◆ **Source excerpt**
>>>>

Validating Financial Data with PDL
My job involves financial market data. A lot of financial market data. I take the market data from various sources and store it in a database for later analysis.
Being a programmer/analyst and not a mathematician with a Ph.D. in finance, my use for time series analytics falls into the "ensure correct data is being collected" category. But even then, some basic statistical analysis helps me preserve quality historical data for later use.
PDL is perfect for doing these kinds of calculations very quickly. Combined with PDL::Finance::TA, all the hard work is already done, and all I need to do is wire it all up.
Let's take a large set of random numbers. If our random number generator were perfect, we would expect that the set would be evenly distributed because each possible value is exactly as possible as any other value. If we calculate the standard deviation (stddev, a measurement of how disperse the data set is), we would expect that 99.7% of the points would be within 3 standard deviations of the mean (average).
So, if we write a test that checks to see if a new (completely random) point is within 3 stddev, there is a 0.3% chance that new (completely random) point will fail our test. If we bump that to 4 stddev, we should expect 99.99% of the points to pass the test, and 0.01% of the points to fail (1 of every 15787). If I collect 500,000 (completely random) points in a day, then 50 of them will fail our test.
So I create a time series of random points. Then I create a new time series of the 30-day standard deviation of the original series. Then I compare the two and see which points are outliers.
use PDL;
use PDL::Finance::TA;
my $ts = random( 5000 ) * 50;
my $stddev = ta_stddev( $ts, 30, 1 );
Market data is not completely random, it's stochastic, which I interpret to mean as "given value A1, the next value A2 will be somewhere between A1 +/- B". It's predicting (guessing) "B" that earns quants the big bucks. But, over the entire set of data, I know each previous value of B, which is the difference between A1 and A2, or the rate of change between 2 points. What I really want to know is if the rate of change from A1 to A2 appears abnormal, say, if it's more than 4 stddev from the mean.
So I take my time series, create a new time series that is the rate of change for each point in the previous series, create another new time series that is the 30-day stddev of the previous time series, and then compare the rate of change with the stddev to see which ones are outliers.
Finally, I should also make sure that my source is still updating, as it is very rare that most series would be the same twice in a row, or for an entire week. So let's check for flatness by using stddev.
PDL and TAlib make this all incredibly simple, so I can get on with my real work (fragging lamers in Quake)

<<<<

◆ **Extracted entries**
>>>>

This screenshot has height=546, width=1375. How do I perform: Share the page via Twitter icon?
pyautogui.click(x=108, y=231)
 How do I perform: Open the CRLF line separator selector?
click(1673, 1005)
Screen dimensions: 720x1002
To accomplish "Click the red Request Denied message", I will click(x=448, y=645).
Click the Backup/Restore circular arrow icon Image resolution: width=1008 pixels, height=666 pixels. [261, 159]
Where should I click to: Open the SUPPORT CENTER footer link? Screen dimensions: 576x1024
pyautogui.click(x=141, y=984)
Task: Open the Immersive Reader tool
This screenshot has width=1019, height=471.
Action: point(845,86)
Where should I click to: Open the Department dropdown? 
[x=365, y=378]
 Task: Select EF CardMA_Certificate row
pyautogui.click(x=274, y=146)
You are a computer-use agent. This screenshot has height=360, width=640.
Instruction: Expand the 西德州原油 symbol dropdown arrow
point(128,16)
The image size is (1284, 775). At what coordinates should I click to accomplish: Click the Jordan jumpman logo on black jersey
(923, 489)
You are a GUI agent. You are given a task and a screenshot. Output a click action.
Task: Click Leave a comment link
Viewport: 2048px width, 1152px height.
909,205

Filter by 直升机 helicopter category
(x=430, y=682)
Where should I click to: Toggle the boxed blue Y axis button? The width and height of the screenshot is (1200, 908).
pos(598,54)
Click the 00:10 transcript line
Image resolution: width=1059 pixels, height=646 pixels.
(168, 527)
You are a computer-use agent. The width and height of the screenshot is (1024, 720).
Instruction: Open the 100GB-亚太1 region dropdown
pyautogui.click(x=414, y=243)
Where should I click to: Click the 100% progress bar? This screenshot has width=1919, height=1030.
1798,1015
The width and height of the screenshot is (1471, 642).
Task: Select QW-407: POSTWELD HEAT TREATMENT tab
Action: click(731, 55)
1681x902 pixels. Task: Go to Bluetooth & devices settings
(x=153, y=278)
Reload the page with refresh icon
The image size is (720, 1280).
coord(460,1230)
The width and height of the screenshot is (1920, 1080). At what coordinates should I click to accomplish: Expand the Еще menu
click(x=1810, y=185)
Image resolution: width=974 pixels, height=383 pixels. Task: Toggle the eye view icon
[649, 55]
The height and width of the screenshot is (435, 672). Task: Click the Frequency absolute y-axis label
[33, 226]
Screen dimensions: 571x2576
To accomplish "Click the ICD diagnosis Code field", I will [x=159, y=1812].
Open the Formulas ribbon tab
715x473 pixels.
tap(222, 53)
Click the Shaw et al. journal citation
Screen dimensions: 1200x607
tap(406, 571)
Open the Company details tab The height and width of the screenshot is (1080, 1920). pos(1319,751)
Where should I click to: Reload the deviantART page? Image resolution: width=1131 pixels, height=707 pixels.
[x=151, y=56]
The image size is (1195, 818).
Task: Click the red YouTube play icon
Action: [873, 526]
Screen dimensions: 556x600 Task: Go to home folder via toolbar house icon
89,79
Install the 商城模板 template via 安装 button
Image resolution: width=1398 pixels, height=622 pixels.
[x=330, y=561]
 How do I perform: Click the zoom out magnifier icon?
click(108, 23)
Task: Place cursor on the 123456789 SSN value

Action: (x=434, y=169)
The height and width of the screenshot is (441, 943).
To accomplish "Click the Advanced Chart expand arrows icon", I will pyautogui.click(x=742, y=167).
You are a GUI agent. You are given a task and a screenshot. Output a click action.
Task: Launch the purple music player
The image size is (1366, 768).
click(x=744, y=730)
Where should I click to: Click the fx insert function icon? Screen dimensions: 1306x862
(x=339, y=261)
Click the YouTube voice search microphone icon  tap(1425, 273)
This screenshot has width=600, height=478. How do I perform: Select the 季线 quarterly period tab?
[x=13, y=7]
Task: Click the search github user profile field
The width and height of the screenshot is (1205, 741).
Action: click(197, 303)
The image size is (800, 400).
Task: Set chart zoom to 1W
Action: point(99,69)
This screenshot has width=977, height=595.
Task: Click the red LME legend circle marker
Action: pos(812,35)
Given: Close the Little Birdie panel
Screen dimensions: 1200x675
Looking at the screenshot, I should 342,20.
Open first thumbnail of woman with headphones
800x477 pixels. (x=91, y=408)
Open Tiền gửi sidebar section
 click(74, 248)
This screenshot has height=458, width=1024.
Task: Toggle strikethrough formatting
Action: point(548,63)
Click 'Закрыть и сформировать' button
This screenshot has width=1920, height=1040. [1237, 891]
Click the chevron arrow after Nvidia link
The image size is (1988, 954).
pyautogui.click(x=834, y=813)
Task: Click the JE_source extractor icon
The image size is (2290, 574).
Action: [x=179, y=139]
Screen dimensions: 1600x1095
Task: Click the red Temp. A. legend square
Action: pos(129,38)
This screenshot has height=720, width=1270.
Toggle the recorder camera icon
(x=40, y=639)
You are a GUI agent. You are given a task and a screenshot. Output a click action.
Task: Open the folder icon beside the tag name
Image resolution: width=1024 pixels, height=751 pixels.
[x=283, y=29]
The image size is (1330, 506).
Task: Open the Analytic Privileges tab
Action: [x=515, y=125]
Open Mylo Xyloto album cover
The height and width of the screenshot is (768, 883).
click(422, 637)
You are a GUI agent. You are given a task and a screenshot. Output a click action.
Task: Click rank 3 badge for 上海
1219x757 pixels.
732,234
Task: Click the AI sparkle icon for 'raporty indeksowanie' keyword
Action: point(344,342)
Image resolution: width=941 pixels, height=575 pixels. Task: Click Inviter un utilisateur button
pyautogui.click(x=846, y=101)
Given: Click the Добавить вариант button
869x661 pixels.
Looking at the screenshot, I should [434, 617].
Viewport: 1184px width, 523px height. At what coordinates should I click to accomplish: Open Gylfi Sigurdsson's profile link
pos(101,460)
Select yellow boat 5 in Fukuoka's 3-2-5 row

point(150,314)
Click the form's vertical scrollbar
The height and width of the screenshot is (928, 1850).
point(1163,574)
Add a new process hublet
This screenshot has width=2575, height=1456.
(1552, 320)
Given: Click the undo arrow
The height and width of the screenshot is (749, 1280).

<<<<

◆ **Written exercise 1**
Change "completely random" to "truly random" in the PDL article, starting at "Let's take a" and ending at "them will fail our test.", and give back that stretch with the change made.
◆ **Written exercise 2**
Quote the entries word for word, starting at the line that contains "The image size is (1284, 775)." and ending at the line that contains "Open the Company".
The entries have nothing to do with the PDL article.

◆ **Complete output 1**
Let's take a large set of random numbers. If our random number generator were perfect, we would expect that the set would be evenly distributed because each possible value is exactly as possible as any other value. If we calculate the standard deviation (stddev, a measurement of how disperse the data set is), we would expect that 99.7% of the points would be within 3 standard deviations of the mean (average).
So, if we write a test that checks to see if a new (truly random) point is within 3 stddev, there is a 0.3% chance that new (truly random) point will fail our test. If we bump that to 4 stddev, we should expect 99.99% of the points to pass the test, and 0.01% of the points to fail (1 of every 15787). If I collect 500,000 (truly random) points in a day, then 50 of them will fail our test.

◆ **Complete output 2**
The image size is (1284, 775). At what coordinates should I click to accomplish: Click the Jordan jumpman logo on black jersey
(923, 489)
You are a GUI agent. You are given a task and a screenshot. Output a click action.
Task: Click Leave a comment link
Viewport: 2048px width, 1152px height.
909,205

Filter by 直升机 helicopter category
(x=430, y=682)
Where should I click to: Toggle the boxed blue Y axis button? The width and height of the screenshot is (1200, 908).
pos(598,54)
Click the 00:10 transcript line
Image resolution: width=1059 pixels, height=646 pixels.
(168, 527)
You are a computer-use agent. The width and height of the screenshot is (1024, 720).
Instruction: Open the 100GB-亚太1 region dropdown
pyautogui.click(x=414, y=243)
Where should I click to: Click the 100% progress bar? This screenshot has width=1919, height=1030.
1798,1015
The width and height of the screenshot is (1471, 642).
Task: Select QW-407: POSTWELD HEAT TREATMENT tab
Action: click(731, 55)
1681x902 pixels. Task: Go to Bluetooth & devices settings
(x=153, y=278)
Reload the page with refresh icon
The image size is (720, 1280).
coord(460,1230)
The width and height of the screenshot is (1920, 1080). At what coordinates should I click to accomplish: Expand the Еще menu
click(x=1810, y=185)
Image resolution: width=974 pixels, height=383 pixels. Task: Toggle the eye view icon
[649, 55]
The height and width of the screenshot is (435, 672). Task: Click the Frequency absolute y-axis label
[33, 226]
Screen dimensions: 571x2576
To accomplish "Click the ICD diagnosis Code field", I will [x=159, y=1812].
Open the Formulas ribbon tab
715x473 pixels.
tap(222, 53)
Click the Shaw et al. journal citation
Screen dimensions: 1200x607
tap(406, 571)
Open the Company details tab The height and width of the screenshot is (1080, 1920). pos(1319,751)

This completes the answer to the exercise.